> WHAT TO DO:
If a line in the data holds the string "header", list it.

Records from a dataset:
________

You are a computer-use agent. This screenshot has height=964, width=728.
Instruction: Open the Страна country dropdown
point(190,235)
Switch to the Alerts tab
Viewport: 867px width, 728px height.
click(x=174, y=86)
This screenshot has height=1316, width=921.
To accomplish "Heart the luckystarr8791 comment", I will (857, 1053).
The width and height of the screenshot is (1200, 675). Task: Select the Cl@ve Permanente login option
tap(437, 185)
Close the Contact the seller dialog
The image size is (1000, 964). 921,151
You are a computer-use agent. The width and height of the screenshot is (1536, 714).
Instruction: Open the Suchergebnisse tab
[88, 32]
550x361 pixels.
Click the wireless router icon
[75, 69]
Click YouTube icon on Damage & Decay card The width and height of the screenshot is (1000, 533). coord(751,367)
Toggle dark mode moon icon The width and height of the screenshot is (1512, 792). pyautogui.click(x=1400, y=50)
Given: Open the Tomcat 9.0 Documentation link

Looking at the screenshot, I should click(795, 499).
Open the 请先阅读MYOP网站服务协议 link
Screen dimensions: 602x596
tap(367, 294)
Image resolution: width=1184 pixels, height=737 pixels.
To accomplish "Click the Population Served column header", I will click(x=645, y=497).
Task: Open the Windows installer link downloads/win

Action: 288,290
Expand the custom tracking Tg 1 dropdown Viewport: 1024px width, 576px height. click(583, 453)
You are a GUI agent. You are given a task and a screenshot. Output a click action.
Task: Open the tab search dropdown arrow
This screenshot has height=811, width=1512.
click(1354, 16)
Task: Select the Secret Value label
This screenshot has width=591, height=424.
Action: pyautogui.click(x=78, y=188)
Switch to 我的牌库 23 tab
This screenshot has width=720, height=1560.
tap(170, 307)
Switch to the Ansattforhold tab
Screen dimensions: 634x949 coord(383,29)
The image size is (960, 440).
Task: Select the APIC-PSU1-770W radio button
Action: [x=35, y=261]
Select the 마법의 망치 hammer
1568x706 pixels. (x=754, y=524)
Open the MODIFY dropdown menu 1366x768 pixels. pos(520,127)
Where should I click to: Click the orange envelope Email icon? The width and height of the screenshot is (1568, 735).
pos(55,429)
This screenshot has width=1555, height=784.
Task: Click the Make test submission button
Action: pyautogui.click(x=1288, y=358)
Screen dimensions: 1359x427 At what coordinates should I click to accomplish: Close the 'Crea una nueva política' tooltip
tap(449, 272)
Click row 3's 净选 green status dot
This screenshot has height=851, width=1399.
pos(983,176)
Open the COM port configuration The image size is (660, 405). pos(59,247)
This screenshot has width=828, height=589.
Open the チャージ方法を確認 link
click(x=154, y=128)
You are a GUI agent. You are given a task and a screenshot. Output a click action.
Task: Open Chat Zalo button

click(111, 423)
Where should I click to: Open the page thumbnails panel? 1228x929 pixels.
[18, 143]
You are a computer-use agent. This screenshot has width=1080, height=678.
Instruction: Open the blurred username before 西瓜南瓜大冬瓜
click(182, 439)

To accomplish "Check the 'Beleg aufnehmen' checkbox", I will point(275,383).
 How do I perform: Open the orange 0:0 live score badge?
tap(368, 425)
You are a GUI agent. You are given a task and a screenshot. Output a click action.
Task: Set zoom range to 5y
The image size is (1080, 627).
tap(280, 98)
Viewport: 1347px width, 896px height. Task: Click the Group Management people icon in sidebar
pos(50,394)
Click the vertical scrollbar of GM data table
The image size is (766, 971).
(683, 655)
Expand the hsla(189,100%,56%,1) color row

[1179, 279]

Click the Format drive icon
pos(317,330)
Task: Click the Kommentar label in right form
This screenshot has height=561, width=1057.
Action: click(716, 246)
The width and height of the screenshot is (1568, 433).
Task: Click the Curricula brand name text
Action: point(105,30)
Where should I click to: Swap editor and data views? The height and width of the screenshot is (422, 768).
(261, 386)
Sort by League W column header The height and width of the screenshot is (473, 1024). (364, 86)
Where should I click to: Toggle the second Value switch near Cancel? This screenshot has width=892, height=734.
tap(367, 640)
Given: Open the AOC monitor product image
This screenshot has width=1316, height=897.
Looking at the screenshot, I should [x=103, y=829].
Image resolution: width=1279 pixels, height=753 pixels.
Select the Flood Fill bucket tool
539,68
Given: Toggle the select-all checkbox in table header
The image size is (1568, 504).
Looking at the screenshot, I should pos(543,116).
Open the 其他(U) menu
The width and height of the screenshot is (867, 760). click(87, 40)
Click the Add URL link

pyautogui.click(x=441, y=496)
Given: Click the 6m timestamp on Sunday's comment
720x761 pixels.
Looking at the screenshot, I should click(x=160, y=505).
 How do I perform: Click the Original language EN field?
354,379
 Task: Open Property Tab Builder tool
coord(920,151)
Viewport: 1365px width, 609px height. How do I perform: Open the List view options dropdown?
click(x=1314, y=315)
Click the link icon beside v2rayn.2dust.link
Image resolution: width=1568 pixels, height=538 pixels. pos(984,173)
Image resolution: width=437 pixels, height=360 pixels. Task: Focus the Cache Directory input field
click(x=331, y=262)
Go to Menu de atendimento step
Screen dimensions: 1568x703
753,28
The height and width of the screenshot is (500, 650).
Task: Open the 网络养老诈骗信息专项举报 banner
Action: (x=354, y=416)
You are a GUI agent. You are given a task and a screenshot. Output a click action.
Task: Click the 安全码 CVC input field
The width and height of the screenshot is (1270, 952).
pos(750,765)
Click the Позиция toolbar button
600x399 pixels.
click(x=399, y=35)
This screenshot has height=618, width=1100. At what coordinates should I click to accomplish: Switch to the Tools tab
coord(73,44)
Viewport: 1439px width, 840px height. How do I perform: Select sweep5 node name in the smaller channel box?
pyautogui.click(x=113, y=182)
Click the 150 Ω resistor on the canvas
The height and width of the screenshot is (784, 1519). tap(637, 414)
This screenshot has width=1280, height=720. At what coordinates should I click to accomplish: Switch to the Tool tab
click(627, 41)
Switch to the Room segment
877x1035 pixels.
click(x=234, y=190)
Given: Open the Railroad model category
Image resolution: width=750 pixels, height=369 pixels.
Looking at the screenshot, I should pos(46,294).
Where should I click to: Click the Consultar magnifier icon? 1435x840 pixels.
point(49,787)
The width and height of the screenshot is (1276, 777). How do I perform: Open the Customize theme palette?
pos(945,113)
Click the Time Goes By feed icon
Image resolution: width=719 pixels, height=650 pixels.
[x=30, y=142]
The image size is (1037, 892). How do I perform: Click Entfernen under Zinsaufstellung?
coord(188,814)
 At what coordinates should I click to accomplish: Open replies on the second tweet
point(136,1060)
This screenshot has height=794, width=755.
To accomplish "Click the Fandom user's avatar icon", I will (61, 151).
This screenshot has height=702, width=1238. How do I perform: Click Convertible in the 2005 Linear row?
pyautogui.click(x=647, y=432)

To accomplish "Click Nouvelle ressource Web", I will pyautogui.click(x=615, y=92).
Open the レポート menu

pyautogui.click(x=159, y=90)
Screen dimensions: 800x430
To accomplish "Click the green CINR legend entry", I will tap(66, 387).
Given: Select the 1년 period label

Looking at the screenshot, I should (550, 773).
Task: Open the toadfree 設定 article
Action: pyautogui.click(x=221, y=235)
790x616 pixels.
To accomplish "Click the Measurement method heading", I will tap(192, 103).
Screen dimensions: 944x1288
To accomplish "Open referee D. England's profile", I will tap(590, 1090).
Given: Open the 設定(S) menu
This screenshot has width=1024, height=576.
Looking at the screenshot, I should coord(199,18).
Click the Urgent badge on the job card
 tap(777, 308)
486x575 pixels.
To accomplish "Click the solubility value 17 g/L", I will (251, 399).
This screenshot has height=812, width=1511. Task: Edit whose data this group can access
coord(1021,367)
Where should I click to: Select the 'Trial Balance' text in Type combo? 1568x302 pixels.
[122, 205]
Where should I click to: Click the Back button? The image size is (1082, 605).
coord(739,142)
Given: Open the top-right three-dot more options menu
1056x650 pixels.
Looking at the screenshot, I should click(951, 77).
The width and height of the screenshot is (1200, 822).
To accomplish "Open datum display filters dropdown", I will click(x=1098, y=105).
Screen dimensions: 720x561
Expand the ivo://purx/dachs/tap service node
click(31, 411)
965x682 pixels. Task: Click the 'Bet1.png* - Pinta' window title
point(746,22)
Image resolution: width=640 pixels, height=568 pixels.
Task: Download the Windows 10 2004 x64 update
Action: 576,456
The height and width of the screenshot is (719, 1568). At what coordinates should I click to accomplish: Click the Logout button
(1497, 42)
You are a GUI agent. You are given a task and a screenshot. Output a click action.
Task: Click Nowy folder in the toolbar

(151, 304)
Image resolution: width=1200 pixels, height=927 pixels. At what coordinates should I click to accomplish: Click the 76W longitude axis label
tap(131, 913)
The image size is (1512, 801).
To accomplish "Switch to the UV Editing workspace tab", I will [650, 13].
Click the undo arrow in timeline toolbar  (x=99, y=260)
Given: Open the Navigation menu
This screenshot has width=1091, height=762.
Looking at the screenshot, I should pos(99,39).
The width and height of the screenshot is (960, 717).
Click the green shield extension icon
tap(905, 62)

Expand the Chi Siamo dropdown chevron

________

> RESULT:
To accomplish "Click the Population Served column header", I will click(x=645, y=497).
Sort by League W column header The height and width of the screenshot is (473, 1024). (364, 86)
Given: Toggle the select-all checkbox in table header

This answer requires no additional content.